Middle East/North Africa

House shelves plans for vote on Iran sanctions

House Republicans are moving away from a proposal to adopt new Iran sanctions.

Republicans had floated the idea in recent days in order to put pressure on the Democratic-controlled Senate to buck the White House and vote on its sanctions bill. The partisan move irked traditionally pro-Israel Democrats, such as House Minority Whip Steny Hoyer (D-Md.) and Rep. Eliot Engel (D-N.Y.), however, and the idea appears to have been at least temporarily shelved.

“We’re not talking about that at this point in time,” Hoyer told The Hill on Thursday.

Speaker John Boehner (R-Ohio) said he’s trying to find a bipartisan accommodation that could make Congress’s concerns about the nuclear talks clear.

“There’s an awful lot of bipartisan discussions about Iran,” Boehner told reporters during his weekly press conference on Thursday. “We’ve got concerns about the interim agreement, and I think a lot of members on both sides of the aisle would like to state the House’s position more clearly in terms of what we’d like to see in the final agreement.

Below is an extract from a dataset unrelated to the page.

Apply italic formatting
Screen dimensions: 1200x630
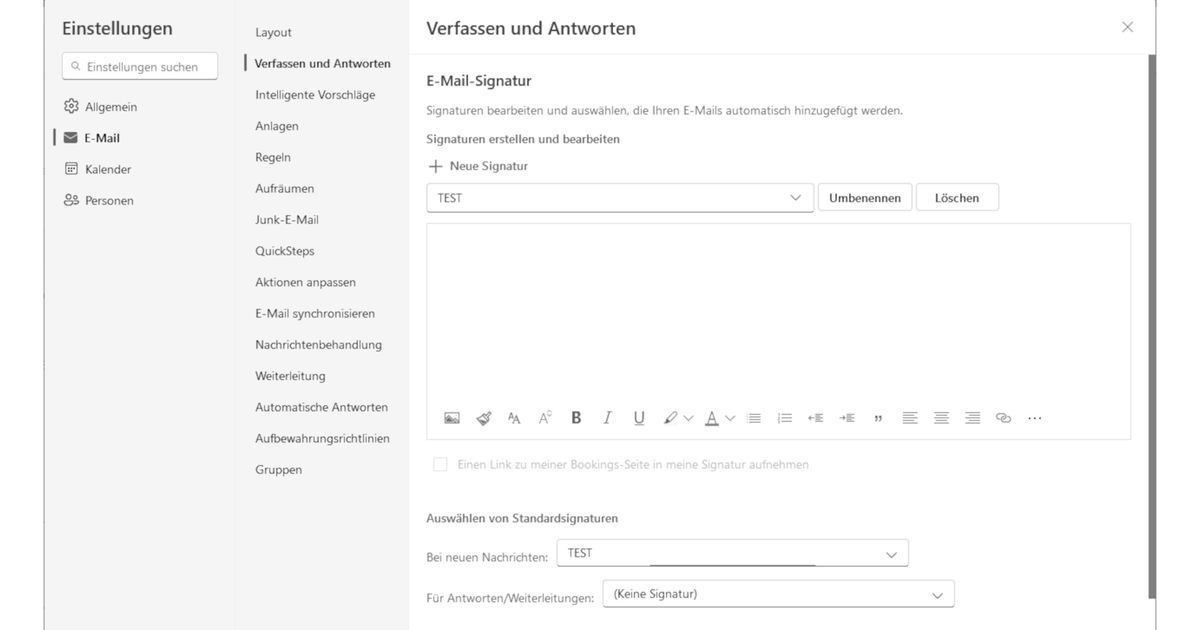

So those conversations are continuing.” 

The White House has launched a full-court press to prevent a vote in the Senate, which the administration says could derail ongoing negotiations and lead to war. The bipartisan legislation, filed by Sens. Robert Menendez (D-N.J.) and Mark Kirk (R-Ill.), has the public support of 59 members. The House passed its own sanctions bill on a 400-20 vote over the summer.

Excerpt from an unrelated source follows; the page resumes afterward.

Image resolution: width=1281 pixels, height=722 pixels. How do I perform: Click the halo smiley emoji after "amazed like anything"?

House Majority Leader Eric Cantor (R-Va.) had worked with Hoyer and Engel on a resolution calling for new sanctions, if Iran fails to agree to a final deal that dismantles its nuclear infrastructure. Hoyer pulled his support in December amid heavy lobbying from the White House.

Republicans hope to get Hoyer and other crucial Democrats back on board some kind of Iran resolution, but Engel has made clear a vote on a sanctions bill wasn’t the way to get there.